Dampier y los colonos británicos que le siguieron hasta el continente despreciaban a sus vecinos, a los que consideraban salvajes atrapados en el inmovilismo cultural desde que surgieron o emigraron allí, por mucho tiempo que hiciera. Los expertos en cultura Kay Anderson, de la Western Sydney University, y Colin Perrin, un investigador independiente, han documentado el estupor que experimentaron los europeos cuando llegaron a Australia. «Los aborígenes que no practicaban la agricultura inquietaban profundamente a los colonos», escriben. No construían casas, no practicaban la agricultura ni criaban ganado. No se explicaban cómo esas personas, si eran humanos como ellos, no habían «mejorado» adaptándose a estos procesos. ¿Por qué eran tan distintos a los europeos?
Las cosas fueron más allá del choque cultural. Los europeos estaban desconcertados, o quizá simplemente no quisieran intentar entender a los habitantes originales del continente, porque en el siglo xviii tenían que justificar que estaban ocupando un territorio que querían reclamar para sí mismos. El paisaje debía ser el mismo que al principio de los tiempos, porque no veían que se hubiera introducido en él modificación alguna. Si la tierra no se había cultivado, según las leyes occidentales era terra nullius: no pertenecía a nadie.
Por la misma regla de tres, si los habitantes pertenecían al pasado, a una era premoderna, sus días estaban contados. «Consideraban que los indígenas australianos se encontraban en un estadio evolutivo primitivo y fosilizado», me comenta Billy Griffiths, un joven historiador australiano que ha documentado la historia de la arqueología en su país y cuestionado la primitiva descripción de los nativos como agua estancada en el aspecto evolutivo. Al menos uno de los primeros exploradores se negó a creer que eran los artífices del arte rupestre que vio. Se pensaba que estaban en una fase más primitiva de la historia de Occidente, que eran la encarnación de una forma antigua, de un peldaño en la escala evolutiva. Desde el momento en el que los encontraron, pensaron que los aborígenes australianos no tenían historia propia. Parecían haber vivido aislados y ofrecían una especie de retrospectiva de la vida humana anterior a la civilización. En 1958, el distinguido y ya fallecido arqueólogo australiano, John Mulvaney, escribió que para los victorianos Australia era «un museo de la humanidad primigenia». Escritores y académicos siguieron refiriéndose a ellos como los hombres de «la Edad de Piedra» hasta finales del siglo xx.

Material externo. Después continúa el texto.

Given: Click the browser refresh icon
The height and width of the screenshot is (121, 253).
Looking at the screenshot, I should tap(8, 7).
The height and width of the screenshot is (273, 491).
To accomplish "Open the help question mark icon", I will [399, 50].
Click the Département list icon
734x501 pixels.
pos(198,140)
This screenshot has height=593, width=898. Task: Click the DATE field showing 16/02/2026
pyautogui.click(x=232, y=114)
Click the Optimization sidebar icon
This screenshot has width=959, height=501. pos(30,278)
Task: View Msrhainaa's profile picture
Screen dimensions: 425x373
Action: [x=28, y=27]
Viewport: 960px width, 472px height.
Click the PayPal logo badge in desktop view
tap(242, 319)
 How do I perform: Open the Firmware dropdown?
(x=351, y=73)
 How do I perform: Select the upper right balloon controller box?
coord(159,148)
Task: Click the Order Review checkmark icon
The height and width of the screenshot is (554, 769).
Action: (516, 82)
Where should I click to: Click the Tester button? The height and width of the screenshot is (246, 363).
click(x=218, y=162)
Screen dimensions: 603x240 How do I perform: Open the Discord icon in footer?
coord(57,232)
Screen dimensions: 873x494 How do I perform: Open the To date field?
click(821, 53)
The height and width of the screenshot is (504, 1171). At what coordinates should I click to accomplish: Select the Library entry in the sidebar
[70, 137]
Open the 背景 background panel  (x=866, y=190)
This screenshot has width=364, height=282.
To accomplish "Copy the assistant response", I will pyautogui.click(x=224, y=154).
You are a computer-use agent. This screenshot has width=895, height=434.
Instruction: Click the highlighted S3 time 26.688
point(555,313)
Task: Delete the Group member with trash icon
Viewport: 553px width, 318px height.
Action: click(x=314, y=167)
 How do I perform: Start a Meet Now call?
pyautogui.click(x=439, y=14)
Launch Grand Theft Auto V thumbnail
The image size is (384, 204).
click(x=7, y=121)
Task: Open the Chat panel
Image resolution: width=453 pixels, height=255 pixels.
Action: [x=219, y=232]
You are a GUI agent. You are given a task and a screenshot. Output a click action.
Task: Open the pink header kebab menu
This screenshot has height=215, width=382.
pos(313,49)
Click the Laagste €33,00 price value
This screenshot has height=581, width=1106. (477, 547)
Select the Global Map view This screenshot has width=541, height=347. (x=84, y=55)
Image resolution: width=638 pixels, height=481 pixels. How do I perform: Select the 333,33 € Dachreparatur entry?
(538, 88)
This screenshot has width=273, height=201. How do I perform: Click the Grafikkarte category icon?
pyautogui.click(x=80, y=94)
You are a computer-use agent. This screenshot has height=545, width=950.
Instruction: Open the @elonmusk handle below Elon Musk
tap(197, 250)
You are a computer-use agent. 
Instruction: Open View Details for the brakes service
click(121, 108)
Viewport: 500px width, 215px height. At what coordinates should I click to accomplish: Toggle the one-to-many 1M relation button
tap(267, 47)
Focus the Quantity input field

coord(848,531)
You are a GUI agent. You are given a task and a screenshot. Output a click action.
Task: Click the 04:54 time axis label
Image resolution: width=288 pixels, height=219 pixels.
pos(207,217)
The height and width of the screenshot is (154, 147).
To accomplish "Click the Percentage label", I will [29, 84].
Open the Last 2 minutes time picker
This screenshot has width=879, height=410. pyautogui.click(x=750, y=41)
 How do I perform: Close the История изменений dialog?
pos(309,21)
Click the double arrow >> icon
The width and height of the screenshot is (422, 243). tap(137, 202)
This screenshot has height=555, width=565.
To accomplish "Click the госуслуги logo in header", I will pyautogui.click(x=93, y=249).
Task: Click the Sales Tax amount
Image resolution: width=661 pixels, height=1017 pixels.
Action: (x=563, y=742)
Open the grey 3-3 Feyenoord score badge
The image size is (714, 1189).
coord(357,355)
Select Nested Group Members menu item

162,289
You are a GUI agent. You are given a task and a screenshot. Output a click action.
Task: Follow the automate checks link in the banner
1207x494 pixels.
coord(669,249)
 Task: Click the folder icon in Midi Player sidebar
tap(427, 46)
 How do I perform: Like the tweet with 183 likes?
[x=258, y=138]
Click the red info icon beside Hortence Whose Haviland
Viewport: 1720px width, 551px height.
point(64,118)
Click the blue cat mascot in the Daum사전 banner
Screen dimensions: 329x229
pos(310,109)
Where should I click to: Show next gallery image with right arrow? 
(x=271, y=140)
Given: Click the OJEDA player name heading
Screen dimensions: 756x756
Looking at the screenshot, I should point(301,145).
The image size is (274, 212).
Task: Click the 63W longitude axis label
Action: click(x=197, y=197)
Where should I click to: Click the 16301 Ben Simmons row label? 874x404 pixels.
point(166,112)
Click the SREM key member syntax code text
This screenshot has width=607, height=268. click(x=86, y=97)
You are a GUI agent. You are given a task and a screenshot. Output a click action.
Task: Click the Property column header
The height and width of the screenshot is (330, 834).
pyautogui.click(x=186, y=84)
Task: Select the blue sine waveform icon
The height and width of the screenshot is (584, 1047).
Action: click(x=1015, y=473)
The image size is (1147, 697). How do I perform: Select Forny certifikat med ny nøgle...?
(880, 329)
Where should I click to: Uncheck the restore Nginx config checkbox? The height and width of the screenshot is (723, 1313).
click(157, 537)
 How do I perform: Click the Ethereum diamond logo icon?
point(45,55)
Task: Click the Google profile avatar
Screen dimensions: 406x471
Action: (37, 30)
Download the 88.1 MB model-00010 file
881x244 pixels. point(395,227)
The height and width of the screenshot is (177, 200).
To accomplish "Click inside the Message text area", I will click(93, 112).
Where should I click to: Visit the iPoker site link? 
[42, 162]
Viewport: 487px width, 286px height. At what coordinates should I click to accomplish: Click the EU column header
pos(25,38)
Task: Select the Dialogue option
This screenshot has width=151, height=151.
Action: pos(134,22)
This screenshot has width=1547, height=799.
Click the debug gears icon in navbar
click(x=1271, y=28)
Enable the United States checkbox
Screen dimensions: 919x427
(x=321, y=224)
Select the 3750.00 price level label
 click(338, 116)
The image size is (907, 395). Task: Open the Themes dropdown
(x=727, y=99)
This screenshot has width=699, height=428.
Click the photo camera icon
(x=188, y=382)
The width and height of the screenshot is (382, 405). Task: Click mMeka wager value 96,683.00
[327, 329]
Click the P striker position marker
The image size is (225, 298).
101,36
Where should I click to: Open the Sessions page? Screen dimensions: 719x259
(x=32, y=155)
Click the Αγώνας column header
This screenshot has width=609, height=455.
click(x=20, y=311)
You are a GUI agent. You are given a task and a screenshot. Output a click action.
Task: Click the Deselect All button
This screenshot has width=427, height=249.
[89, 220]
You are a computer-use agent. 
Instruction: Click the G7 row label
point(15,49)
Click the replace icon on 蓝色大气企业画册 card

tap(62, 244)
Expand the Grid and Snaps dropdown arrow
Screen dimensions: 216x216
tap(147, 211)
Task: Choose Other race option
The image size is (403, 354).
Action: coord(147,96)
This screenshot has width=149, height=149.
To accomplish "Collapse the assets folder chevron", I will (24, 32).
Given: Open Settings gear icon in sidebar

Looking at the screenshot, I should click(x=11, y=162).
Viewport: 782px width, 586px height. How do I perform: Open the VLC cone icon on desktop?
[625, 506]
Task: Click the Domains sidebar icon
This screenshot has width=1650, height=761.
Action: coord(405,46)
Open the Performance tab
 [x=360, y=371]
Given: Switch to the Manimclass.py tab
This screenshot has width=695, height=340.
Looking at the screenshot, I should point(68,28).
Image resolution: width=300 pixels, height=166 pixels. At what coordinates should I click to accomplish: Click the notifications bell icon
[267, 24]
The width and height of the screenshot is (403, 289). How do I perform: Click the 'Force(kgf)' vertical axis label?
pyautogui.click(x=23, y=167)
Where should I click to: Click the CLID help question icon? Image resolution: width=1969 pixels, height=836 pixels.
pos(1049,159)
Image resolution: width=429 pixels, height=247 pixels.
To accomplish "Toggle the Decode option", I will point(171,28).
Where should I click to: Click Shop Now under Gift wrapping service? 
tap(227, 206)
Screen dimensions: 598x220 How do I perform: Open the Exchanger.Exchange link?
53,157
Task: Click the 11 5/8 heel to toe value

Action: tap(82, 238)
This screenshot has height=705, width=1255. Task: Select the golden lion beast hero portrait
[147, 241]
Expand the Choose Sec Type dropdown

Es cierto que las culturas indígenas mantienen vínculos duraderos con sus ancestros preservando una tradición milenaria. «El pasado remoto es un legado vivo», me dice Griffiths. «Los aborígenes australianos lo sienten en sus huesos […] existen asombrosos relatos sobre sucesos dramáticos preservados en una tradición oral que habla, por ejemplo, de la subida de las aguas del océano al final de la última Edad de Hielo, de colinas convertidas en islas, de la erupción de volcanes en Victoria occidental e incluso del impacto de meteoritos en distintos momentos». Pero eso no significa que su estilo de vida no haya cambiado nunca. Los colonos europeos no supieron entenderlo y la imagen que se creó entonces persistió hasta la segunda mitad del siglo xx.
«No mostraron el más mínimo respeto por los extraordinarios sistemas de comprensión de los indígenas australianos ni por su forma de gestionar una tierra que llevaban cultivando milenios», explica Griffiths. «Durante miles de años esta tierra había estado repleta de historias y canciones, la habían cultivado con estacas, con fuego y con sus propias manos. Hubo enormes cambios medioambientales, sociales, políticos y culturales mientras estos pueblos vivieron en Australia». Sus vidas nunca han sido estáticas. El escritor Bruce Pascoe afirma en su libro, Dark Emu, Black Seeds (2014), lo que ya habían dicho otros académicos: que su forma de gestionar la tierra era tan sofisticada y exitosa, incluida la recolección y la pesca, que equivalía a la agricultura y a las labores de granja.